START Document excerpt

What is Redshift’s pricing model and how much will Redshift cost me?
While Redshift is arguably the best data warehouse on the market, it can come with a hefty price tag. We’ve created this Redshift pricing guide to help you evaluate Redshift cheaply, create a budget for full implementation, and optimize your Redshift set up so that you’re getting the most bang for your data buck.
Ready to get started? Think of this blog post as a “choose your own adventure” guide. Based on where you are in your journey, some parts may be more relevant to you than others, so please use the links above to jump to the sections that you’re most interested in. If you have any questions, leave a comment, and one of our support team members will get back to you.
Table of Contents
Just getting started with Redshift?
If you’re just getting started with Redshift, here’s our recommended path to get the most out of using Redshift while spending the least:
- Take advantage of their free trial. Why pay if you don’t have to?
- See if Redshift is right for you by using Redshift’s On-Demand pricing.
- When you’re ready to commit, use Redshift’s reserved instances to prepay for a one-year minimum contract and save some serious $$.
- Once you’re on a reserved instance, optimize your Redshift instance to save money without sacrificing performance.
Redshift Free Trial
Only applicable for first-time users
If you’ve never used Redshift before, you are eligible for a two-month free trial. It’s a great way to see if Redshift will work for your needs.
In this free trial, you’ve given 750 free node-hours per month for two months of their DC2.Large node (learn more about node types here). This is enough to run one node continuously for 2 months, but you can also add extra nodes to your cluster (if you want to test larger data sets), which means your free hours will be consumed at a faster rate.
Note: Unused hours in either month do NOT rollover. They are lost forever.
Once your 2-month free trial period is up, you can either shut down your Redshift cluster to avoid any charges or keep it running on Redshift’s On-Demand pricing.
Here’s what you need to do to take advantage of the free trial:
- Create an AWS account or sign in to your Amazon console.
- Launch an Amazon Redshift cluster and set the node type to DC2. Large. If you pick the right node type and it’s your first time using Redshift, it will automatically set you on the free trial.
- Set a calendar reminder for 2 months from now to delete your Redshift cluster (if needed).
- If you use more than one node, keep track of your node hours so you don’t get charged during your free trial.
Redshift Pricing: The Basics
On-Demand Pricing vs. Reserved Instance Pricing
Redshift has two different pricing models. The first is called “On-Demand Pricing”, and the second is called “Reserved Instance Pricing”. Let’s start with On-Demand Pricing, as the Reserved pricing is really just the On-demand pricing structure with some nice discounts.
Redshift On-Demand Pricing
Fast, flexible, pay by the hour
On-Demand pricing has no up-front costs or commitments. You pay by the hour for each node and you can spin up and tear down nodes almost instantly. It’s an extremely flexible plan, which makes it great for testing and development. If you can estimate the number of hours you’ll need to complete your tests, and you know what region you’ll be in, you can quickly estimate your costs.

END Document excerpt
START Supplied information

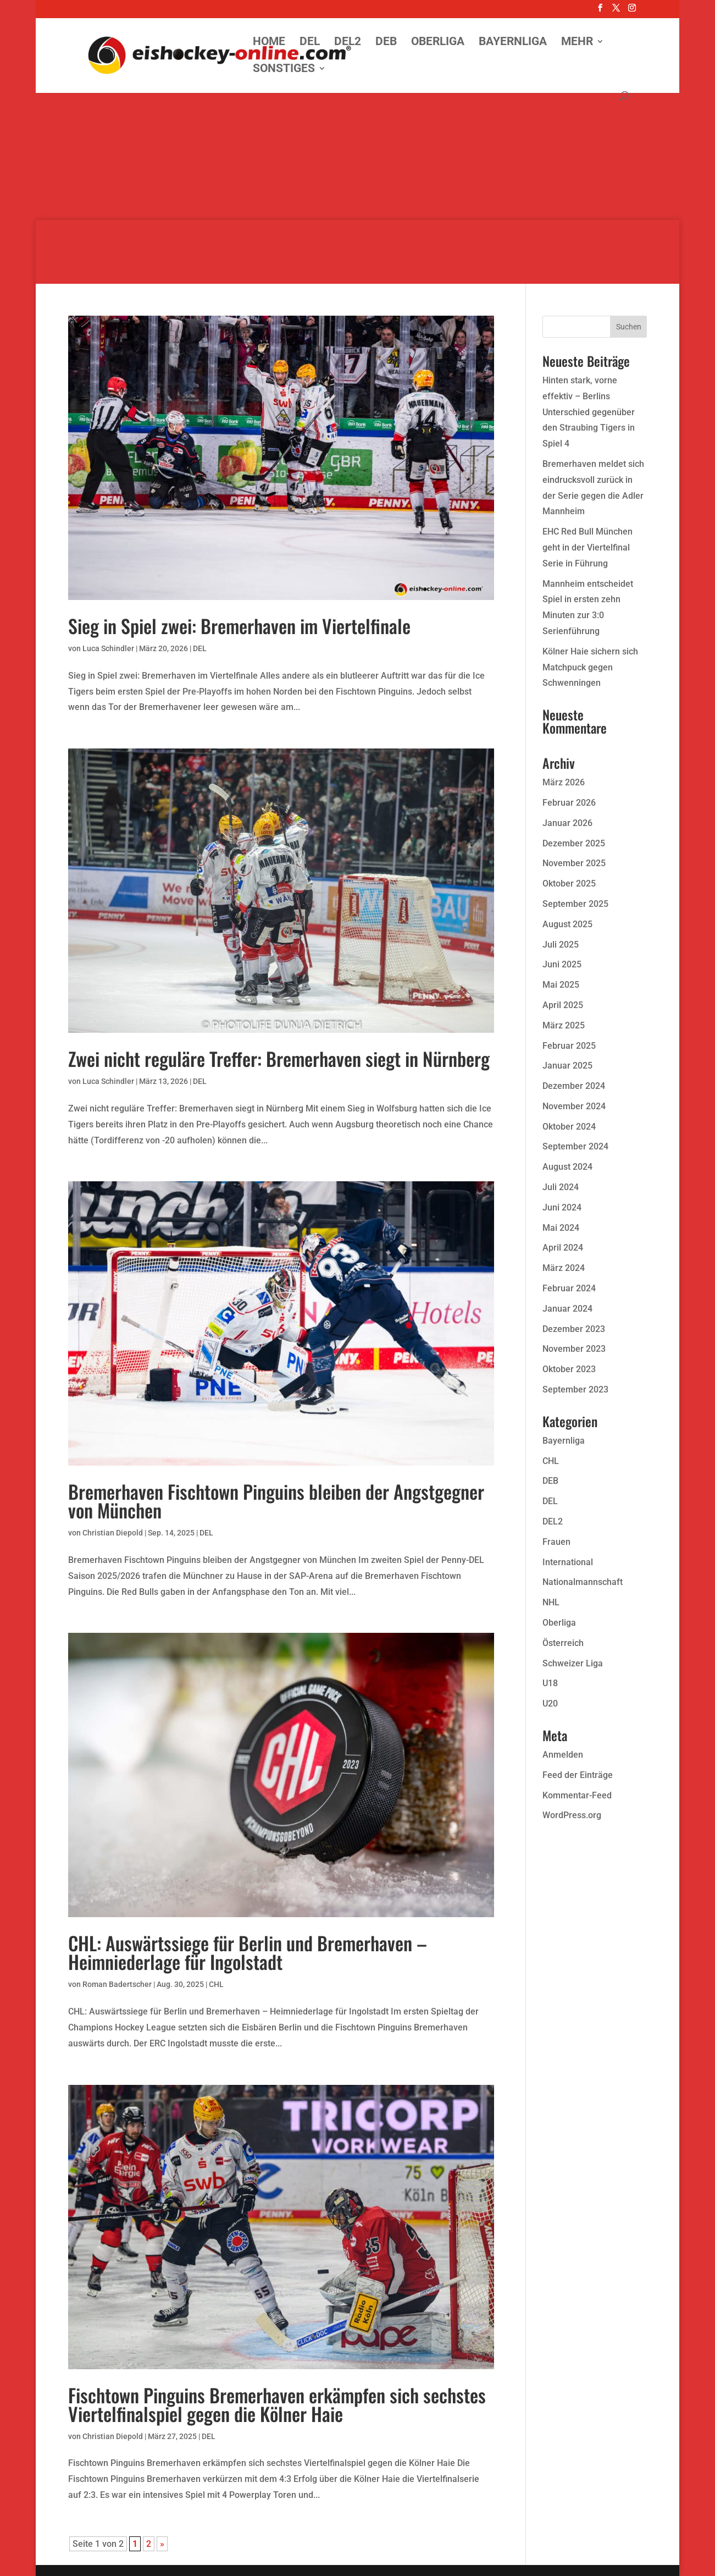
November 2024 (574, 1106)
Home (269, 42)
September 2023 (575, 1389)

END Supplied information

Return the part of the Redshift pricing guide starting with "- See if Redshift" and going on through "some serious $$.", copied word for word.

» **Written solution**:
- See if Redshift is right for you by using Redshift’s On-Demand pricing.
- When you’re ready to commit, use Redshift’s reserved instances to prepay for a one-year minimum contract and save some serious $$.